Le Premier ministre du Grand-Duché de Luxembourg dirigeait le gouvernement depuis 18 ans.
"Je constate qu'une majorité de la Chambre veut des élections anticipées, il n'y a pas d'autre choix que de présenter la démission du gouvernement. Je convoque un conseil de gouvernement à 10H00 (NDLR : jeudi 11 juillet 2013), et je présenterai la démission du gouvernement au Grand Duc". Jean-Claude Juncker.
Jean-Claude Juncker, Premier ministre du Luxembourg depuis 18 ans et doyen des dirigeants européens, a été contraint à la démission mercredi 10 juillet, après sept heures de débat et la défection de ses alliés socialistes suite à un scandale lié au service de renseignement.
Lâché par les socialistes
Mis en cause par une commission parlementaire pour sa "responsabilité politique" dans les dérives du service de renseignement (SREL), il avait accusé cette dernière d'avoir elle aussi failli dans le contrôle des activités de ce service. Admettant tout au plus quelques "erreurs", il s'était presque posé en victime : "je ne suis pas d'accord pour endosser la responsabilité, car si c'était le cas, chaque ministre devrait alors être responsable de la moindre erreur commise par un fonctionnaire".Les socialistes, ses alliés au gouvernement, l'avaient lâché dans l'après-midi en déposant une motion demandant la dissolution de la Chambre des députés et l'organisation d'élections anticipées dans les trois mois. Son parti chrétien social se retrouvait donc isolé avec 26 députés sur 60.
"Le Premier ministre doit prendre ses responsabilités, non pas parce qu'il est malhonnête ou incompétent mais parce qu'il a fait les mauvais choix. Sa responsabilité est engagée." Alex Bodry, président du parti socialiste luxembourgeois.
Juncker ne quitte pas la vie politique
Des élections vont être organisées, probablement en octobre et Jean-Claude Juncker a indiqué aussitôt qu'il pensait se représenter à un mandat politique dans son pays, sans préciser s'il entendait de nouveau briguer le poste de chef du gouvernement.
En cas de retrait de M. Juncker, la question de sa succession reste ouverte. Toujours très populaire, notamment auprès des jeunes, il pourrait tenter de se succéder à lui-même en étant en octobre tête de liste des chrétiens-sociaux, la première formation politique du pays.
Mais d'autres noms sont évoqués, en particulier celui de Viviane Reding, la granderivale de M. Juncker au sein de son parti, exilée depuis près de 15 ans à la Commission européenne à Bruxelles, où elle est actuellement chargée de la Justice.
Membre du gouvernement luxembourgeois sans discontinuer depuis plus de 30 ans, Jean-Claude Juncker est accusé par ses détracteurs d'avoir délaissé son petit pays au profit de l'Europe, son grand engagement, et de l'euro, pour lequel il s'est battu pendant huit ans à la tête de l'Eurogroupe.
Inamovible Premier ministre du Luxembourg depuis janvier 1995, Jean-Claude Juncker, était le dernier grand artisan de la construction européenne.
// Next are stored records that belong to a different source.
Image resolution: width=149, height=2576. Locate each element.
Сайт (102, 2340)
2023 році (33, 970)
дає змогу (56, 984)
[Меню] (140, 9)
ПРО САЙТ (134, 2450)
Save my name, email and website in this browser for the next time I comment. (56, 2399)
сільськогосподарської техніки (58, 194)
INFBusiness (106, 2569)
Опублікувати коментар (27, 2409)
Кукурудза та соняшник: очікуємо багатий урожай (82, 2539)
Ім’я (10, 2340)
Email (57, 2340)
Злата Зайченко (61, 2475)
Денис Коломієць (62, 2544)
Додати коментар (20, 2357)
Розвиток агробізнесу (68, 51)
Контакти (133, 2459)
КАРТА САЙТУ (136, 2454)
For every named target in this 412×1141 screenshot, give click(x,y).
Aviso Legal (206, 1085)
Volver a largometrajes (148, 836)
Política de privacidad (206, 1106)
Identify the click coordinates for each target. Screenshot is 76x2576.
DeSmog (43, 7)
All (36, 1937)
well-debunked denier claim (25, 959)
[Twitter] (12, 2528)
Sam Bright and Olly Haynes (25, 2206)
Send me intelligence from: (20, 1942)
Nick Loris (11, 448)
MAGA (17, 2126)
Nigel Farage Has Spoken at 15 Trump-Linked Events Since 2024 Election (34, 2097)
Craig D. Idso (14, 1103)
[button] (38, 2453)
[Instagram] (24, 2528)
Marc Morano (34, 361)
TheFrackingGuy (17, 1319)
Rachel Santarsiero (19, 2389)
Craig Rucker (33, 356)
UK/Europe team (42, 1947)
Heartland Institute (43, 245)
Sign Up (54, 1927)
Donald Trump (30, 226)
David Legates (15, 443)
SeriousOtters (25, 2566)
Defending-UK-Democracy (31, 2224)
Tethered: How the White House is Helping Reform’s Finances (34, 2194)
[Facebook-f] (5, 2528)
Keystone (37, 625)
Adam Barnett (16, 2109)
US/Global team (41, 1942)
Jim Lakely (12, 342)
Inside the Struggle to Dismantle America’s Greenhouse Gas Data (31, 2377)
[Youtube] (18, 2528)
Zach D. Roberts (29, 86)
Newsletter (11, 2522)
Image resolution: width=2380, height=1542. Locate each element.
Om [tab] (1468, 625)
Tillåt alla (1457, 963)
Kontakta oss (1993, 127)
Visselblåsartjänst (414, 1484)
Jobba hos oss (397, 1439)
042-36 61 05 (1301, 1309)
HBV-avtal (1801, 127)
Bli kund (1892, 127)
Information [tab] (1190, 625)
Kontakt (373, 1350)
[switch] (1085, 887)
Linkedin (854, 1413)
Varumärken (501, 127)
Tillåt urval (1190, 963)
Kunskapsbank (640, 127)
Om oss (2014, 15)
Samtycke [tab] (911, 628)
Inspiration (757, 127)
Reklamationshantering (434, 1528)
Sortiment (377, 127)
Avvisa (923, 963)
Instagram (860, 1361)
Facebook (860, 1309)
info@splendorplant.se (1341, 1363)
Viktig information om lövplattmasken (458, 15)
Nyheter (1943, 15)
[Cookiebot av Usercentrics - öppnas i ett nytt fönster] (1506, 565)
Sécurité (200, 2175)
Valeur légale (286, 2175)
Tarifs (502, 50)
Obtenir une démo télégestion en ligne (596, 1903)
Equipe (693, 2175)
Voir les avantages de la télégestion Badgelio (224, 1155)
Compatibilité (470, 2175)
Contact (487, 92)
A seulement 58 ans, il détenait le record de longévité à la tête d'un gouvernement européen, ayant rejoint le club des dirigeants de l'UE alors que François Mitterrand et Helmut Kohl étaient encore au pouvoir.
Juncker tombe pour une histoire d'espionnage
Le compte à rebours a commencé en décembre 2012, quand une commission d'enquête parlementaire a été créée après la révélation d'une écoute faite par l'ancien chef du service de renseignement lors d'un entretien dans le bureau même du Premier ministre. Le SREL, placée sous l'autorité hiérarchique du chef du gouvernement, est aussi accusé d'avoir fiché des milliers d'habitants, tenté de déstabiliser un magistrat, sans compter des malversations comme des reventes de voitures de luxe achetées à prix réduit dans les années 2004-2009.Le climat avait été alourdi par des accusations contre le ministre des Finances, Luc Frieden, soupçonné d'avoir tenté d'étouffer, lorsqu'il était à la Justice, l'enquête sur une série d'attentats à la bombe qui avait traumatisé le pays dans les années 80.